Tindakan intoleransi terhadap kelompok lain, karena perbedaan pilihan politik, keyakinan, etnis, budaya dan lain-lain, kini semakin marak di tengah masyarakat. Akibat dari tindakan intoleransi tersebut membuat munculnya suasana disharmoni, dan bahkan konflik antara kelompok satu dengan kelompok lain. Apalagi di tahun politik saat ini potensi konflik sangat mudah terjadi, karena begitu banyak berita bohong dan fitnah yang bertujuan untuk membuat konflik di tengah masyarakat. Tindakan saling hujat, pengerahan demo, saling caci, saling fitnah, mangaku paling Pancasilais dan kelompok lain anti Pancasila kini semakin marak terjadi. Semangat nasionalisme dan kebangsaan yang diperjuangkan para tokoh pendiri bangsa di awal kemerdekaan, kini seolah terkoyak karena kepentingan politik sesaat.
Ujaran kebencian dan permusuhan kini begitu mudah muncul yang membuat kegalauan dan ketakutan luar biasa di tengah masyarakat. Ucapan makar, radikal, dan anti Pancasila, begitu mudah dialamatkan pada lawan politik. Padahal belum tentu mereka yang mengucapkan lebih Pancasilais dibanding kelompok yang tertuduh. Apa sesungguhnya yang salah dalam cara pikir dan budaya masyarakat saat ini sehingga begitu mudah tersulut kebencian dan saling fitnah. Padahal selama ini masyarakat Indonesia terkenal sangat toleran, rukun, pemaaf, dan saling menghargai di tengah perbedaan yang ada. Mengapa kini muncul fanatisme politik yang berlebihan, semangat kedaerahan yang berlebihan, dan menjadikan agama sebagai bungkus kepentingan politik jangka pendek. Fanatisme yang berlebihan itu bisa membuat kemarahan dan kebencian pada orang lain dan kelompok lain yang berbeda warna. Padahal sejak awal para tokoh pendiri bangsa ini sudah mengikrarkan bahwa di tengah perbedaan yang ada kita adalah bersaudara.
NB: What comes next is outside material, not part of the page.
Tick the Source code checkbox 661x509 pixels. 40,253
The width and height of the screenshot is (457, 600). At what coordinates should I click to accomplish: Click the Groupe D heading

Kasus-kasus intoleransi yang terjadi saat ini harus diurai dengan akal sehat dan pikiran yang jernih demi keutuhan bangsa. Tidak boleh ada satu kelompok yang merasa lebih Pancasilais dari kelompok lain, dan menuduh kelompok lain itu anti Pancasila, radikal dan membuat makar. Kalau tindakan intoleransi yang marak saat ini tidak segera diatasi dengan baik, akan bisa mengoyak keutuhan persatuan dan kesatuan bangsa. Pemerintah tentu harus mampu bertindak adil dan jujur dalam mengatasi setiap persoalan yang ada di tengah masyarakat. Jangan ada kelompok yang dibiarkan membuat keonaran, sementara lawan politik dikriminalisasi dan bahkan begitu mudah dituduh berbuat makar. Ini tentu tindakan konyol dan akan membuat prahara bagi kehidupan berbangsa dan bernegara. Dengan demikian kampanye politik tidak hanya sekedar retorika palsu, namun bisa menjadi kampanye yang mencerdaskan bagi masyarakat. (*)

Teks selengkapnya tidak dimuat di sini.